- Interactive map of the Headquarters of the French Communist Party area
- Alternative names: Espace Niemeyer

General information
- Architectural style: Modernism
- Location: 2 Place du Colonel Fabien, Paris, France
- Coordinates: 48°52′40″N 2°22′19″E﻿ / ﻿48.8778°N 2.3719°E
- Construction started: 1968
- Completed: 1980
- Inaugurated: 1971
- Client: French Communist Party
- Owner: French Communist Party

Design and construction
- Architects: Oscar Niemeyer; Paul Chemetov; Jean Deroche [fr]; José L. Pinho; Jean-Maur Lyonnet;
- Engineer: Jacques Tricot
- Other designers: Jean Prouvé
- Designations: Monument historique

Other information
- Public transit: Metro: Colonel Fabien, line 2; Jaurès, line 5; Bus: lines 46 and 75;

Website
- espace-niemeyer.fr

= Headquarters of the French Communist Party =

Building in Paris

The headquarters of the French Communist Party (siège du Parti communiste français) are located at 2 Place du Colonel Fabien in the 19th arrondissement of Paris.
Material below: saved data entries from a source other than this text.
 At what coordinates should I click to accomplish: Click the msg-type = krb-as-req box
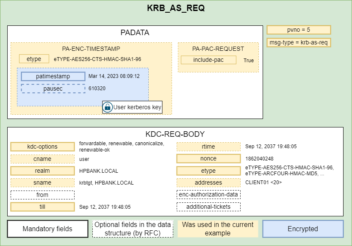[x=298, y=43]
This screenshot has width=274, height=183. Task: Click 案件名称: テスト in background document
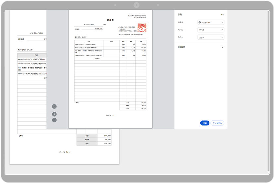coord(25,49)
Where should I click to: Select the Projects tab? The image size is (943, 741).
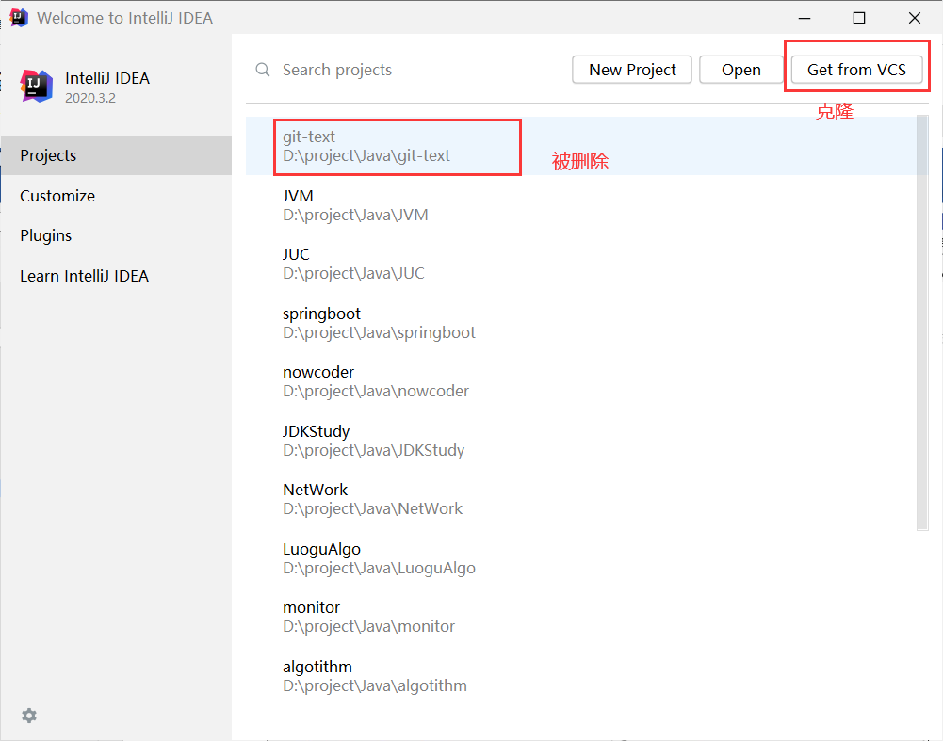pos(116,155)
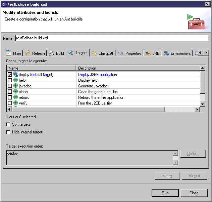Viewport: 212px width, 202px height.
Task: Click the Close button
Action: (194, 193)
The lead architect was Oscar Niemeyer, who had previously designed many buildings for Brazil's new capital of Brasília.

==Description==
It was designed in 1966 and works began in 1968. The building was inaugurated in 1971; its external dome was not fully completed until 1980. It was built in concrete and has curves. The dome, where the party's National Council sits, represents a pregnant woman according to the architect. Niemeyer, himself a communist, designed the building while living in exile in France during the military dictatorship in Brazil. In designing the building, Niemeyer collaborated with Paul Chemetov, Jean Deroche, José L. Pinho, Jean Prouvé, and Jacques Tricot.
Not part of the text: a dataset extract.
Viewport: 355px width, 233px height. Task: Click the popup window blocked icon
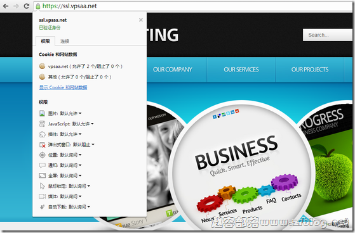coord(43,145)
In 2007, the building – a notable structure built in the style of Brutalist architecture – was classed as a monument historique. A survey by 20 minutes in 2020 found the building to be one that divided opinions the most among Parisians, alongside the Tour Montparnasse and the Sacré-Cœur.

==Other uses==
When Robert Hue was party leader, it was agreed for fashion shows and filming to take place at the headquarters for extra income. The first was by Prada in 2000, followed by Thom Browne and Jean Paul Gaultier. Belgian singer Angèle filmed the video for "Jalousie" here, as did Alain Souchon for "Et si en plus, y a personne". The film Mood Indigo (2013) and the series Osmosis were also recorded here. As of 2012, the building only had 44 permanent staff, and was considered disproportionately large by Libération; national secretary Pierre Laurent said that the party would never sell the building.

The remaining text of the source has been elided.